== Collected data ==

= Beginning of Section =

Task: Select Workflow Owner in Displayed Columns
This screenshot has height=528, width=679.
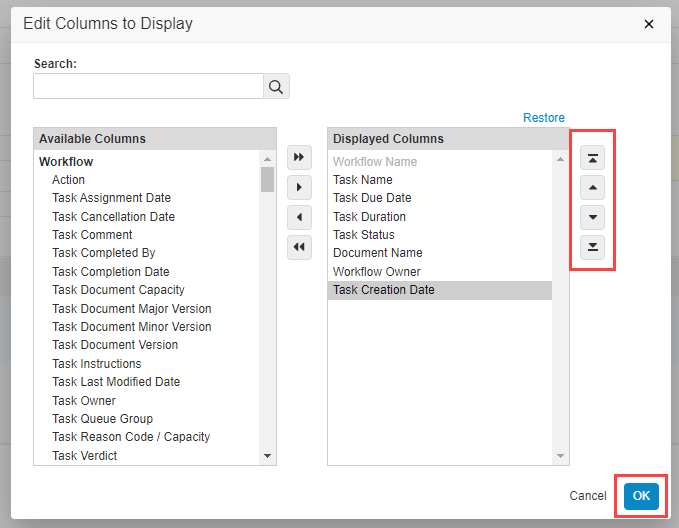Action: coord(376,272)
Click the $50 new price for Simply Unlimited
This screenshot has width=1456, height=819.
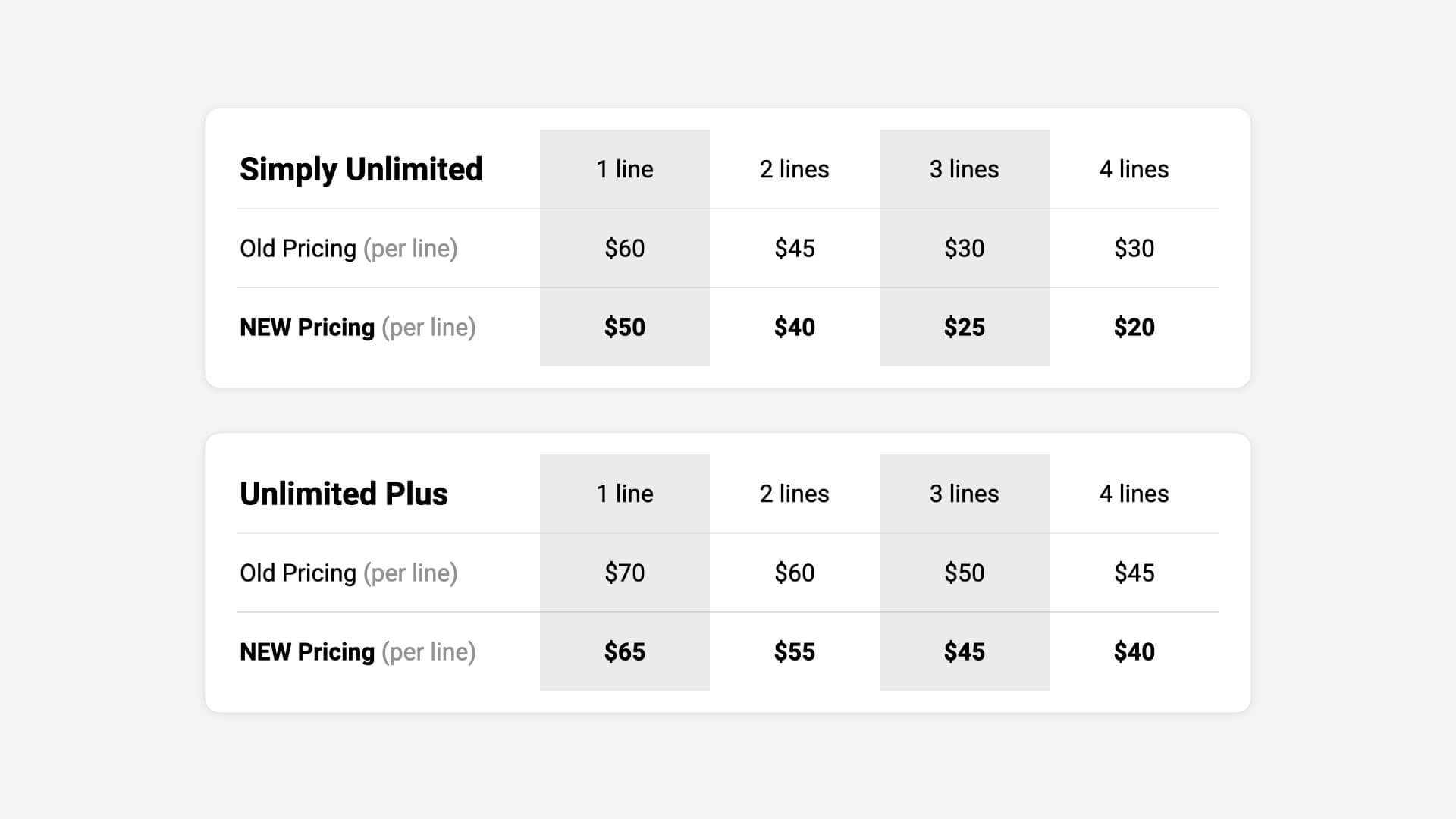(624, 328)
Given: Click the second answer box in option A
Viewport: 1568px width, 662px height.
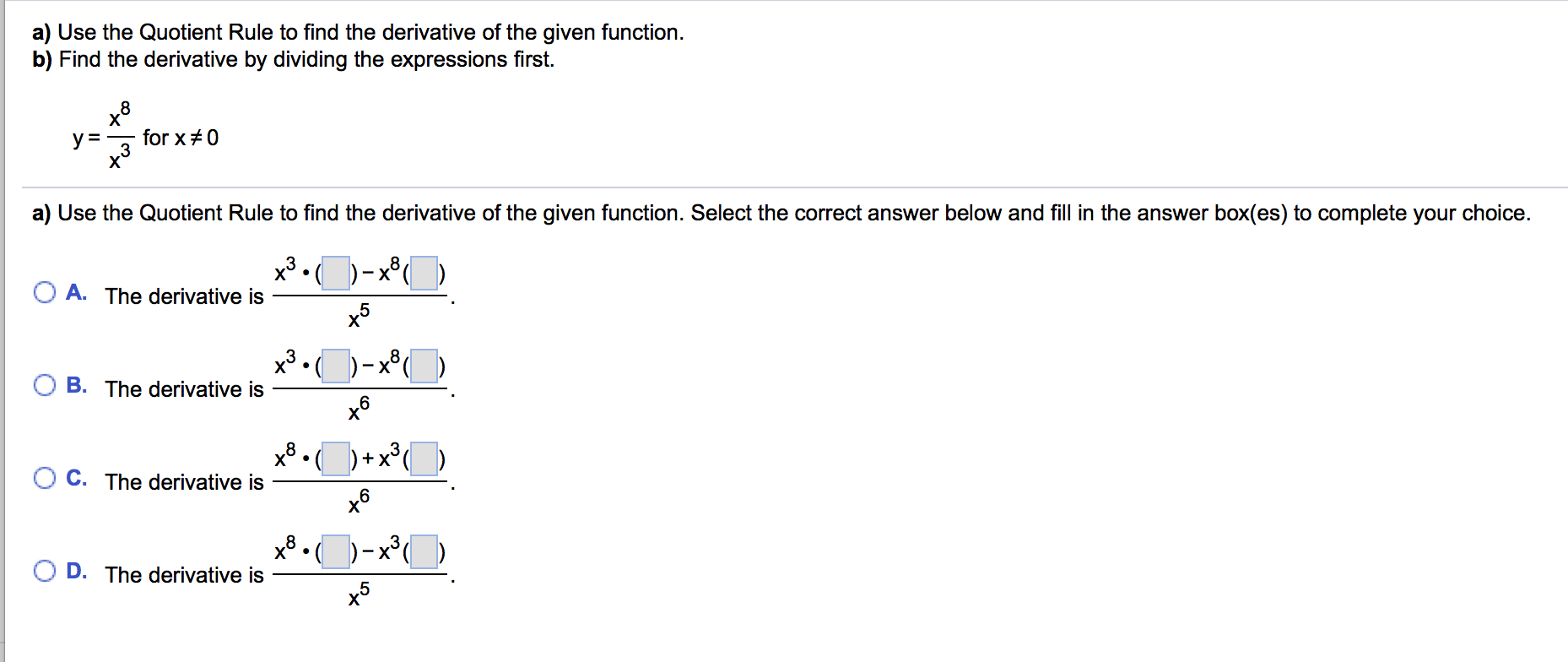Looking at the screenshot, I should (424, 274).
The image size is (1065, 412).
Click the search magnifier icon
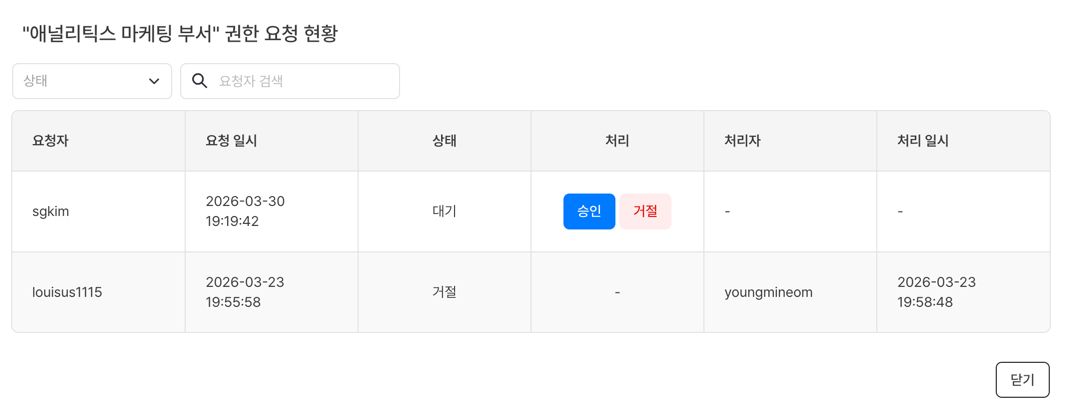[200, 81]
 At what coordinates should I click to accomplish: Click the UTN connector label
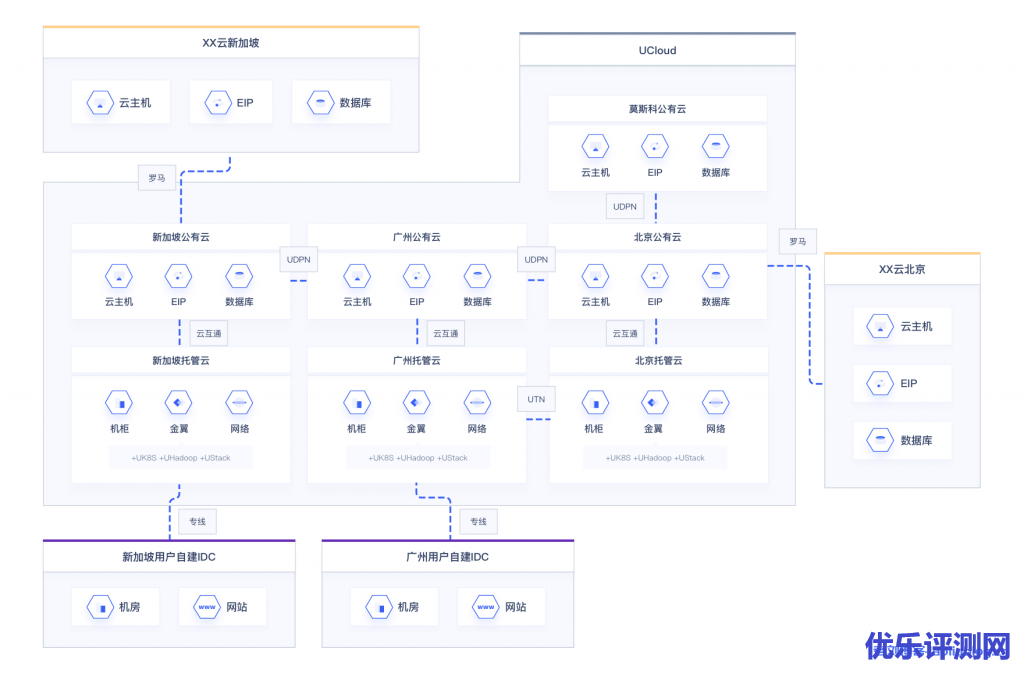[537, 399]
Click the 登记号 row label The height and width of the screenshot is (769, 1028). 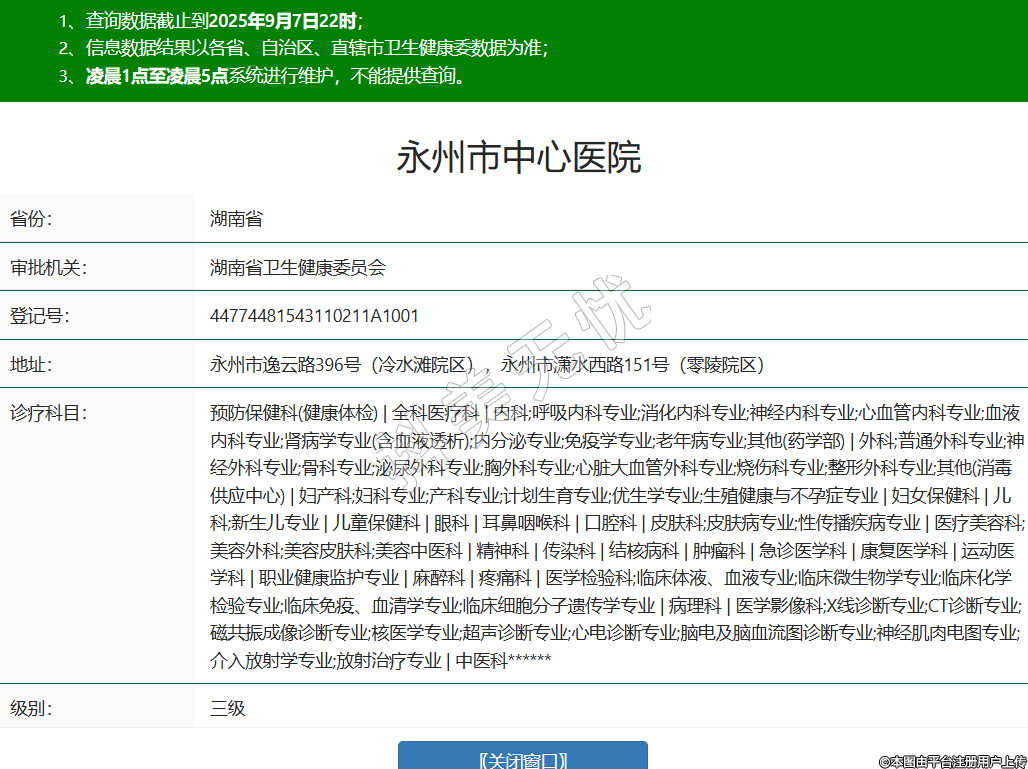point(39,316)
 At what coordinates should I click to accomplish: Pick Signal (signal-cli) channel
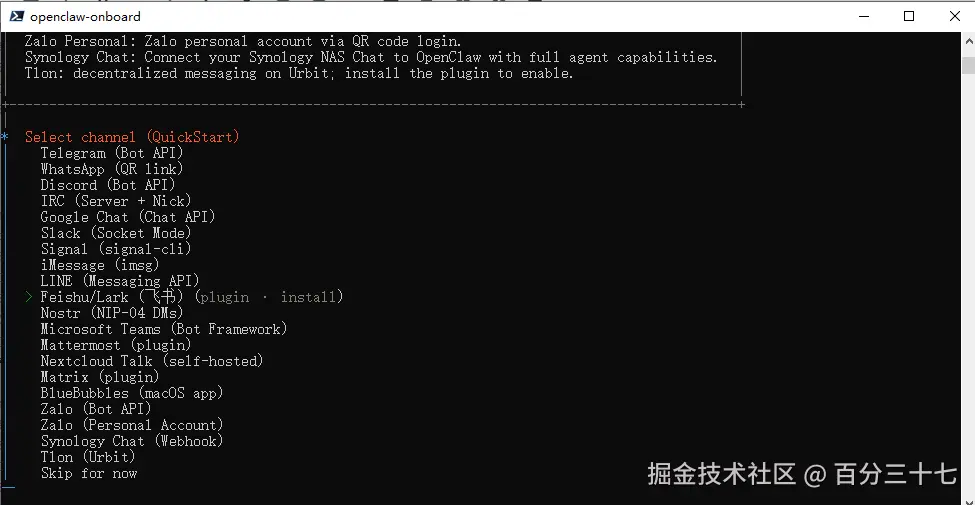click(115, 249)
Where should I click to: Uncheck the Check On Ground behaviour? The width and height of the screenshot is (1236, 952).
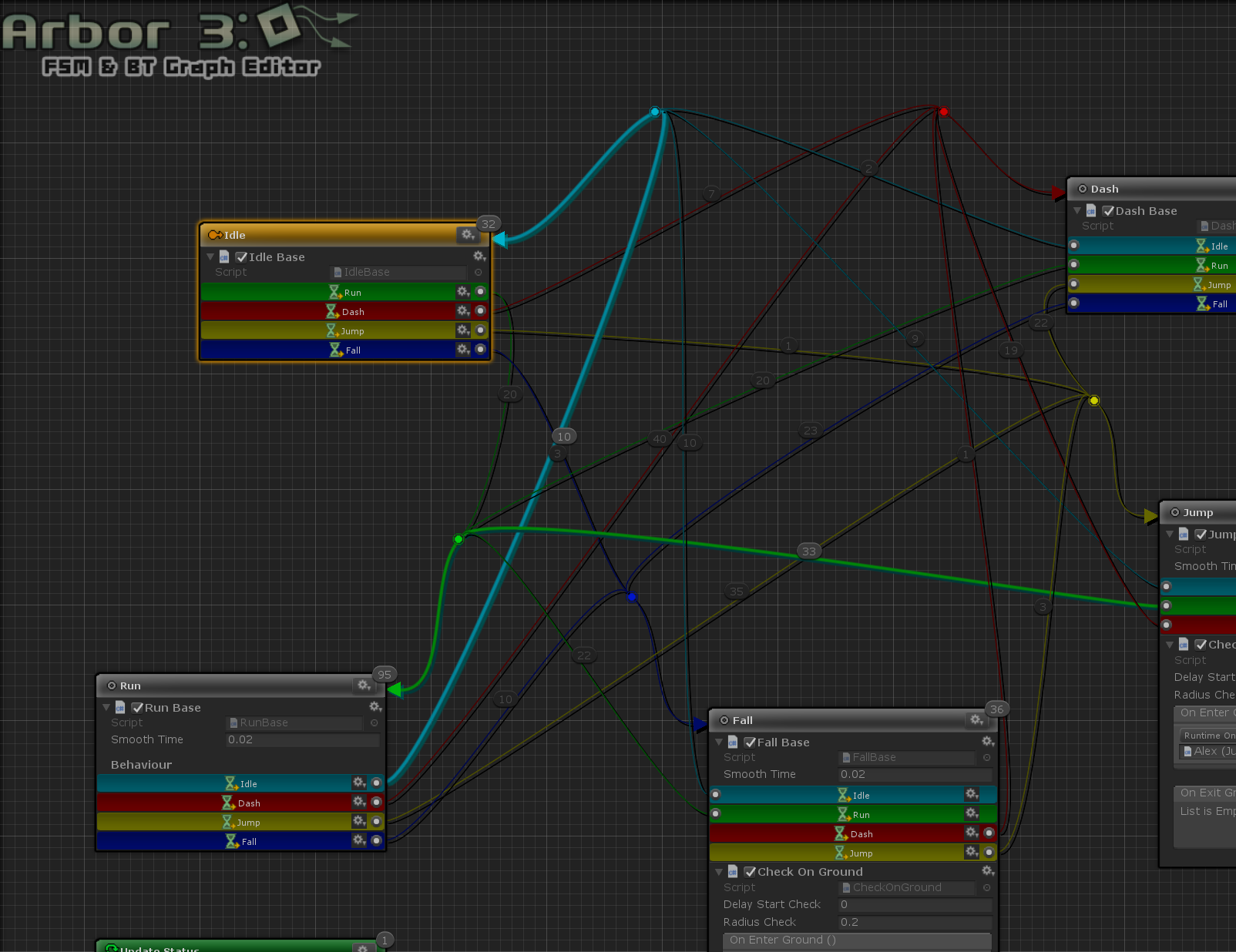pyautogui.click(x=750, y=872)
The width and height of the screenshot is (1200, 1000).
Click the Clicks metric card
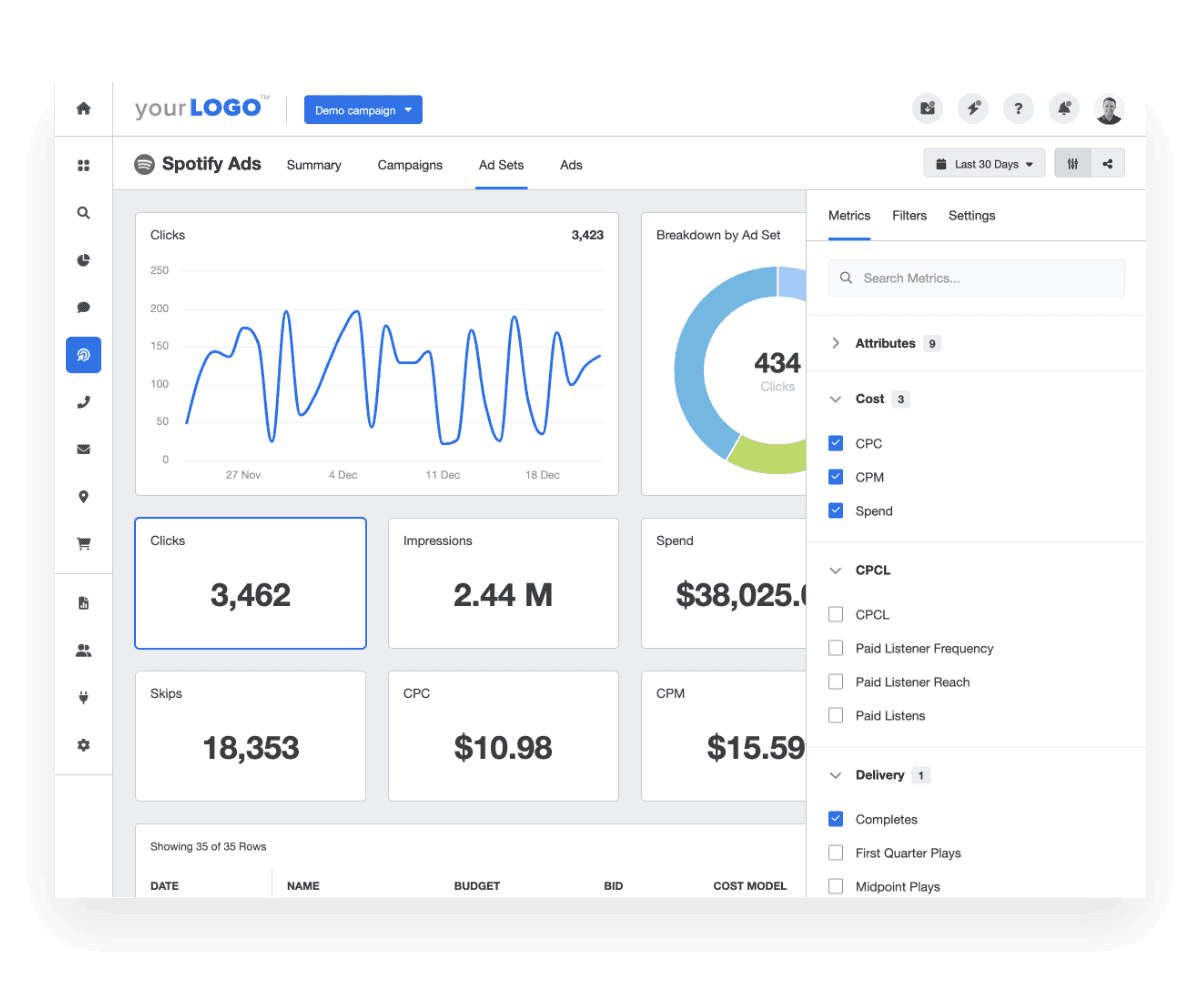[x=250, y=583]
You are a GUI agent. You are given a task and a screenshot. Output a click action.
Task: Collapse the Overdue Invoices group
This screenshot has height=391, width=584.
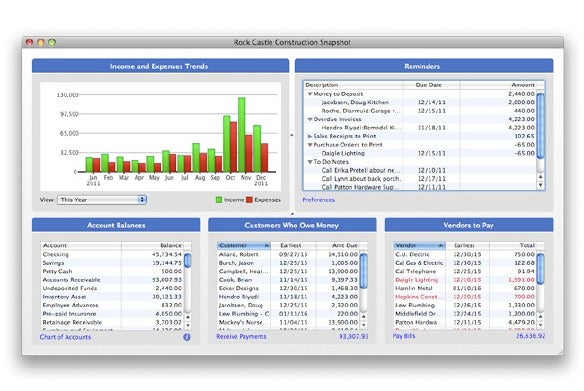tap(310, 120)
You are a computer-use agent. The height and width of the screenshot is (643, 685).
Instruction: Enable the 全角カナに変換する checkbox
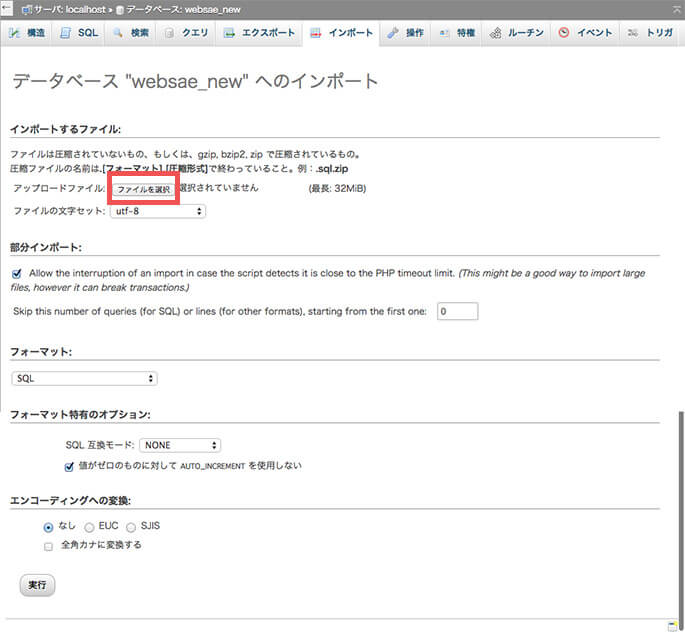(x=48, y=546)
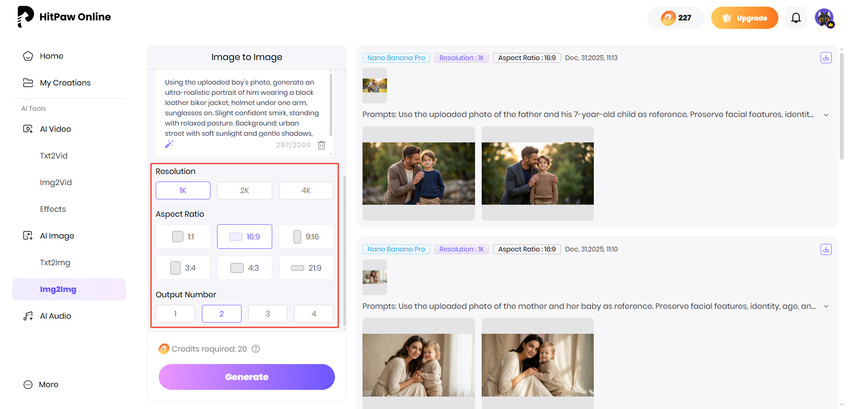
Task: Open the credits balance showing 227
Action: [x=675, y=18]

= End of Section =

== What is needed ==
All lines from the one that contains "The width and height of the screenshot is (1200, 1000)." through the last line of the data should be retyped exactly, with the pictures left out.

== Written solution ==
The width and height of the screenshot is (1200, 1000).
Click the Clicks metric card
[x=250, y=583]
You are a GUI agent. You are given a task and a screenshot. Output a click action.
Task: Collapse the Overdue Invoices group
This screenshot has height=391, width=584.
tap(310, 120)
You are a computer-use agent. The height and width of the screenshot is (643, 685).
Instruction: Enable the 全角カナに変換する checkbox
(x=48, y=546)
Task: Open the credits balance showing 227
Action: [x=675, y=18]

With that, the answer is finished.